Directive. Copy verbatim the entries below, from the line containing "[button] (98, 21)" up to and including the line containing "[Instagram] (53, 2487)".
[BEGIN Data supplied]
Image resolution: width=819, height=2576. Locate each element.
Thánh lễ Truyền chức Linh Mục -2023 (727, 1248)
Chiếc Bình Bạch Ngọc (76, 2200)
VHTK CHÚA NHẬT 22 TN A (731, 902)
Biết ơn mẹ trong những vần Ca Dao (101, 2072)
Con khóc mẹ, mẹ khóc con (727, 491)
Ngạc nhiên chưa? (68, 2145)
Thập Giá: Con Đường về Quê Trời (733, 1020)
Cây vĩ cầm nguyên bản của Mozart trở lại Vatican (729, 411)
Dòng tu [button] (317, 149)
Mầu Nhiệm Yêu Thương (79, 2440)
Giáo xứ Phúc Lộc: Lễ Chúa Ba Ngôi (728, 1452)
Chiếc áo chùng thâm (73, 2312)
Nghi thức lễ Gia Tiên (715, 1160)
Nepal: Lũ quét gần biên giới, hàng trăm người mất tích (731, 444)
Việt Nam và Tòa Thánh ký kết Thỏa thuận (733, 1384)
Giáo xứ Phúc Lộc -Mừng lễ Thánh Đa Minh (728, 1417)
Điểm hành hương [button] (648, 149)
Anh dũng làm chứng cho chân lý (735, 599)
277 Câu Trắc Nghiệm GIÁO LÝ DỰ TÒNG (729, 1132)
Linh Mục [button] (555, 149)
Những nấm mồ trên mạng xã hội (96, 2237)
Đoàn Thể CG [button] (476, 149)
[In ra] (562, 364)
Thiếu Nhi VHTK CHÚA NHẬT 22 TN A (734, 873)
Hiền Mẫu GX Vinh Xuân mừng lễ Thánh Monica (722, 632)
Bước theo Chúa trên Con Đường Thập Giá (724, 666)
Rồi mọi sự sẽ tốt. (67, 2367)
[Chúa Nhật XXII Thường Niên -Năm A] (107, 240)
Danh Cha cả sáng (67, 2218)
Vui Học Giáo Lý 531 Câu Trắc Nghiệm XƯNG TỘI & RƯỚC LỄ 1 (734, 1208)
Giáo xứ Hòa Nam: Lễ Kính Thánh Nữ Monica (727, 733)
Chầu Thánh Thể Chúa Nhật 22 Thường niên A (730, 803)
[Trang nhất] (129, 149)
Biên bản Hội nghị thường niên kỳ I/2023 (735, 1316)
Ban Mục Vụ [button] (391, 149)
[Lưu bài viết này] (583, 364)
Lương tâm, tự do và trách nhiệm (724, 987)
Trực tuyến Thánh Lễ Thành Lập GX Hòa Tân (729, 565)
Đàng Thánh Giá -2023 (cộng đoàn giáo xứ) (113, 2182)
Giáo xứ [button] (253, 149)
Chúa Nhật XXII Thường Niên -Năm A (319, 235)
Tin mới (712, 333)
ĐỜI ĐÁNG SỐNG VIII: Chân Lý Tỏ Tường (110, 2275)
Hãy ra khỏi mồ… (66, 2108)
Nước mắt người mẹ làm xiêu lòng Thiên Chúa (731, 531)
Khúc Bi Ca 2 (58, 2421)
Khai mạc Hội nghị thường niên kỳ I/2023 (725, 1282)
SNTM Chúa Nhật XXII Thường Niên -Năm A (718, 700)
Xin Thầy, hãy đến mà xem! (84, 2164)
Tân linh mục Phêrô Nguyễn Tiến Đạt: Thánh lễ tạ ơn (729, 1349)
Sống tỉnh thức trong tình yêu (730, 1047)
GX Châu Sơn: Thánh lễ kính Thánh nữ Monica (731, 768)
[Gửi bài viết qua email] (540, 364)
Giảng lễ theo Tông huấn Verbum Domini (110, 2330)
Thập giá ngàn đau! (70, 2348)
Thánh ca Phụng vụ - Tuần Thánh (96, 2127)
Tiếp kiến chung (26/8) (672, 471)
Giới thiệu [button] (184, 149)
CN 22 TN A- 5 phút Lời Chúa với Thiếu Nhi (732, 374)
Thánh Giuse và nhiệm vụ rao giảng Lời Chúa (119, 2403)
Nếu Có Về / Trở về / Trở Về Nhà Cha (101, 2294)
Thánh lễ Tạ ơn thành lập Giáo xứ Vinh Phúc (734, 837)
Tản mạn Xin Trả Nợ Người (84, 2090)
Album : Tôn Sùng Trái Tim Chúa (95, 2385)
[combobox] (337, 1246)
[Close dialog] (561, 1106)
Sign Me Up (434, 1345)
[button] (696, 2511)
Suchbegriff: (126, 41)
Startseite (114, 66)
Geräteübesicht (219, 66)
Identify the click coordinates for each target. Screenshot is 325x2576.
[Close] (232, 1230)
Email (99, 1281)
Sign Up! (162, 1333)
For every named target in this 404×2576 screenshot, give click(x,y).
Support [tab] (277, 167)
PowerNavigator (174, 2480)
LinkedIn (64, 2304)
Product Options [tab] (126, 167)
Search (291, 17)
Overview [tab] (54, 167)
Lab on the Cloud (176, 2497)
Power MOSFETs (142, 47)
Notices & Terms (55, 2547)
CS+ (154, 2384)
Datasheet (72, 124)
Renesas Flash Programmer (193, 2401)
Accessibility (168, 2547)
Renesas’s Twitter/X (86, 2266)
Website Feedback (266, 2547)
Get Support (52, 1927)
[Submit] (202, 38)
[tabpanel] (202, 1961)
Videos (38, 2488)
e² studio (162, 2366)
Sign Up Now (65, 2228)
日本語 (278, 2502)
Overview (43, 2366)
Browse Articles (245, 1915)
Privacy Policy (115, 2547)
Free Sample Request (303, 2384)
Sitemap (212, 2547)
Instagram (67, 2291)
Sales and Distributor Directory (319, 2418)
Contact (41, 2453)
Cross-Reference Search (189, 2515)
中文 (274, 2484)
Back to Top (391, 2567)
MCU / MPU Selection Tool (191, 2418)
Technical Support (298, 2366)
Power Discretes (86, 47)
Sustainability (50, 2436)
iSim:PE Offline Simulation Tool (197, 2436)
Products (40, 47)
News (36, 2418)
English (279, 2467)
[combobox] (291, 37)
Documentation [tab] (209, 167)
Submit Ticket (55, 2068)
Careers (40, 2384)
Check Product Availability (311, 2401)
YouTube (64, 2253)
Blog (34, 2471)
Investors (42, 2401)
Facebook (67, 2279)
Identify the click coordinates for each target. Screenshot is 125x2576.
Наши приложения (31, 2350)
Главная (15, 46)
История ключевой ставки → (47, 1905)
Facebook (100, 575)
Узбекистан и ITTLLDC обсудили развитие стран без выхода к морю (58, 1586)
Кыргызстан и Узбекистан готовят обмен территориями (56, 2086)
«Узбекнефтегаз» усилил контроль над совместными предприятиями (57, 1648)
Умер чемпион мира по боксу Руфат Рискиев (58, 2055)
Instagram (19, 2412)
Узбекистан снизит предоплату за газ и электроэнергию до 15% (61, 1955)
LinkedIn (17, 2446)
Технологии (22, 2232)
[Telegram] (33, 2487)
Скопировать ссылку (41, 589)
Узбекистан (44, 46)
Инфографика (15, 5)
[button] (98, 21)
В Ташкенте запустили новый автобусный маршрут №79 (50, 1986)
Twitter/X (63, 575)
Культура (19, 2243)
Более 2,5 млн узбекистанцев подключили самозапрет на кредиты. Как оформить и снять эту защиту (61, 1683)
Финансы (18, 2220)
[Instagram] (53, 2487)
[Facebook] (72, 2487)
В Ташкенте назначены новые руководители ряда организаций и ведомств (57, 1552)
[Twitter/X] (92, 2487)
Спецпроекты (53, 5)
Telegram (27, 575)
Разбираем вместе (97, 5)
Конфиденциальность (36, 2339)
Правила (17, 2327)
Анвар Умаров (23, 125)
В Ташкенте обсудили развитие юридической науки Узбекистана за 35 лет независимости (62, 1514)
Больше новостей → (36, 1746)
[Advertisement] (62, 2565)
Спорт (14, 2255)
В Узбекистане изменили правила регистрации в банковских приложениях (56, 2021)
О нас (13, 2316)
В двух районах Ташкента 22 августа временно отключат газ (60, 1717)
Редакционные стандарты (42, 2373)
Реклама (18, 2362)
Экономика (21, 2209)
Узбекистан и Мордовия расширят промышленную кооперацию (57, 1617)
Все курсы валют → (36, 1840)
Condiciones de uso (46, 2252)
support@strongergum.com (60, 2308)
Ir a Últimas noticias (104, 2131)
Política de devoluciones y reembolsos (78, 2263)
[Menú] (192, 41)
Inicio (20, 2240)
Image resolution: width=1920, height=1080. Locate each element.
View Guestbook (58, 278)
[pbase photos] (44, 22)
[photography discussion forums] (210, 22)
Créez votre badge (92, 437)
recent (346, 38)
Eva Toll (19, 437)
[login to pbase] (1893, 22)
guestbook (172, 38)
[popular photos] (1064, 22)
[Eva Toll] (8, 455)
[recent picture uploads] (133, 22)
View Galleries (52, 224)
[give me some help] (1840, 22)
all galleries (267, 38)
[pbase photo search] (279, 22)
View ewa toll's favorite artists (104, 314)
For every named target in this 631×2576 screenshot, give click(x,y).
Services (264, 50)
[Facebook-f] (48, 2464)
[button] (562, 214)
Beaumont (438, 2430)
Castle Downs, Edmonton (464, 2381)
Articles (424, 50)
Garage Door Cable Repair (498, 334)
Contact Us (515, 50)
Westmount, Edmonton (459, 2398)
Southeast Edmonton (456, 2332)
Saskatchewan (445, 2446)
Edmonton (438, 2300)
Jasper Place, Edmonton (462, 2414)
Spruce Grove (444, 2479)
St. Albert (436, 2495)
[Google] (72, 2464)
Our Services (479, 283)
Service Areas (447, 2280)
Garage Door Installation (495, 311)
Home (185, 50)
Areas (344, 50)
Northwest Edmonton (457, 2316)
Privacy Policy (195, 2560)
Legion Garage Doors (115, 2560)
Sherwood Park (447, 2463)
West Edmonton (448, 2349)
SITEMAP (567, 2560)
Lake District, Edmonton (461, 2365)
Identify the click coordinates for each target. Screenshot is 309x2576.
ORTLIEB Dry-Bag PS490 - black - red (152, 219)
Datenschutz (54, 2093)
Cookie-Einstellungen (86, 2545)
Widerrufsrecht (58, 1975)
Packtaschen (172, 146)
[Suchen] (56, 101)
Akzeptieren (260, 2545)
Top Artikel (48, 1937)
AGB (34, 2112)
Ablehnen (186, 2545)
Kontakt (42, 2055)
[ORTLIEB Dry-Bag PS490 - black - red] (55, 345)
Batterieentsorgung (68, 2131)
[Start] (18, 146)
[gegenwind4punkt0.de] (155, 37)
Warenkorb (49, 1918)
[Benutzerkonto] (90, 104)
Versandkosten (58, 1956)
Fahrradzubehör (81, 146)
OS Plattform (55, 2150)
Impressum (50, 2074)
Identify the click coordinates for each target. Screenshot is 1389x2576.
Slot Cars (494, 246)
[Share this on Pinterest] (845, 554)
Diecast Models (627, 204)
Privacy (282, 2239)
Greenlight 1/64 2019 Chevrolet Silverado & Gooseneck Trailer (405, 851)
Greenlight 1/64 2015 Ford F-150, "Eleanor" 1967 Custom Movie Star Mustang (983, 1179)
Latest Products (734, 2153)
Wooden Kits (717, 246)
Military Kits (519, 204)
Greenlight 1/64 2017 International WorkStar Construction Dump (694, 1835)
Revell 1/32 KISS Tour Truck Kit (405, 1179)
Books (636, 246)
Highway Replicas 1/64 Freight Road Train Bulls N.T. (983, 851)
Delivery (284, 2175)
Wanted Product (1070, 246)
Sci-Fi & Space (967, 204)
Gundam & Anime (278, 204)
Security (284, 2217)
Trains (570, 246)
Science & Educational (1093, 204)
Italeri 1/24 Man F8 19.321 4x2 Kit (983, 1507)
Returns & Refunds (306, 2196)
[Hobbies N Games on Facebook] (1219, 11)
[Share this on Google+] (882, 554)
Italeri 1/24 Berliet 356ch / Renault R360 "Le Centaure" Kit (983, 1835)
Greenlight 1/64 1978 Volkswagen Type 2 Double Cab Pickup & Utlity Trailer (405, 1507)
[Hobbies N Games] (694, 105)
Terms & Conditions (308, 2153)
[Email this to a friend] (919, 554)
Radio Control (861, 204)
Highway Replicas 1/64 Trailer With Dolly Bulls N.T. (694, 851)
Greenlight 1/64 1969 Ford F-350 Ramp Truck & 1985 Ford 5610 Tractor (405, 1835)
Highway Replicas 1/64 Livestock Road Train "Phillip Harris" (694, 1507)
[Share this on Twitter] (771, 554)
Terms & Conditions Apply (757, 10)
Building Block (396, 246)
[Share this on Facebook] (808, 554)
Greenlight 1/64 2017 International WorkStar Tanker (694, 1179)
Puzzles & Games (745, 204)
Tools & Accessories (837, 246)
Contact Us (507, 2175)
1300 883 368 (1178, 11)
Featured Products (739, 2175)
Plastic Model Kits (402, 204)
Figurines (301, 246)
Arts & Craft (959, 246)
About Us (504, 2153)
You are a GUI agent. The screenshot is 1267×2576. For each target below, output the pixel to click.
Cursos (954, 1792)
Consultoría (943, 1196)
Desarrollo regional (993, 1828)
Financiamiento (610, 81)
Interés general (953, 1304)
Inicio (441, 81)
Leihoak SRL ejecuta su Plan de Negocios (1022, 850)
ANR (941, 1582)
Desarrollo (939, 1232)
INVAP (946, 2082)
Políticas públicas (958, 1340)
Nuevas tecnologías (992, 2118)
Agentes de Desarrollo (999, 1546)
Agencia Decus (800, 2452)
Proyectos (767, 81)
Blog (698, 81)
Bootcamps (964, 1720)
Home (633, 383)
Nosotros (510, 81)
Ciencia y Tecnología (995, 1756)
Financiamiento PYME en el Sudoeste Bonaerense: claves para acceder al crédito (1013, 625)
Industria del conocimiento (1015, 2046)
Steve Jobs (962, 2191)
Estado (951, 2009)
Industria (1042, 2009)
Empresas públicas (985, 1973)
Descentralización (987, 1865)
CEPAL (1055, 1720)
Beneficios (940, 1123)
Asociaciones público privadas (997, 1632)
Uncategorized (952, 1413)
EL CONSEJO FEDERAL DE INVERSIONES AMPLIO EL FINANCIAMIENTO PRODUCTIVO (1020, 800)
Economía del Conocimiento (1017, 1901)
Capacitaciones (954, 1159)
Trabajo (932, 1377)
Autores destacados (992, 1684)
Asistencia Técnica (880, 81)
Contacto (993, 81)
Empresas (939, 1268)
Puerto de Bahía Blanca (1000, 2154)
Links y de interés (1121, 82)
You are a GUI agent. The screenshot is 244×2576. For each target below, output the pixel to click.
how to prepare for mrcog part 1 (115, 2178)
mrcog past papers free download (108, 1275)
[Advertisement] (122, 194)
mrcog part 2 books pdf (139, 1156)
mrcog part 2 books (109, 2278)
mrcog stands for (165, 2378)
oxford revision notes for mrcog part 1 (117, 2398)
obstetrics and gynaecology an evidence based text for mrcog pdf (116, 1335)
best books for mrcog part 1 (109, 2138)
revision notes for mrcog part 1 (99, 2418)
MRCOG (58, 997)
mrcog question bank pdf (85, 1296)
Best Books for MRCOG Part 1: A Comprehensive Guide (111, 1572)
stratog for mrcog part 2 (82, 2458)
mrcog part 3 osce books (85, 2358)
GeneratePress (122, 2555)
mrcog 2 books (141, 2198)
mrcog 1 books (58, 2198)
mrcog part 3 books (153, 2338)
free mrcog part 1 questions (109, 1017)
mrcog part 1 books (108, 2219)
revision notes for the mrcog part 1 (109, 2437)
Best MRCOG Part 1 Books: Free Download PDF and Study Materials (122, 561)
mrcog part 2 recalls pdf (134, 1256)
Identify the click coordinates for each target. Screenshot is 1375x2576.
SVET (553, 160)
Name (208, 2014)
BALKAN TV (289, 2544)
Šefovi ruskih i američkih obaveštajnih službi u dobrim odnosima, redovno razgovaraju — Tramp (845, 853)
[END Data supplied]
Finished task.
[button] (98, 21)
В Ташкенте запустили новый автобусный маршрут №79 (50, 1986)
Twitter/X (63, 575)
Культура (19, 2243)
Более 2,5 млн узбекистанцев подключили самозапрет на кредиты. Как оформить и снять эту защиту (61, 1683)
Финансы (18, 2220)
[Instagram] (53, 2487)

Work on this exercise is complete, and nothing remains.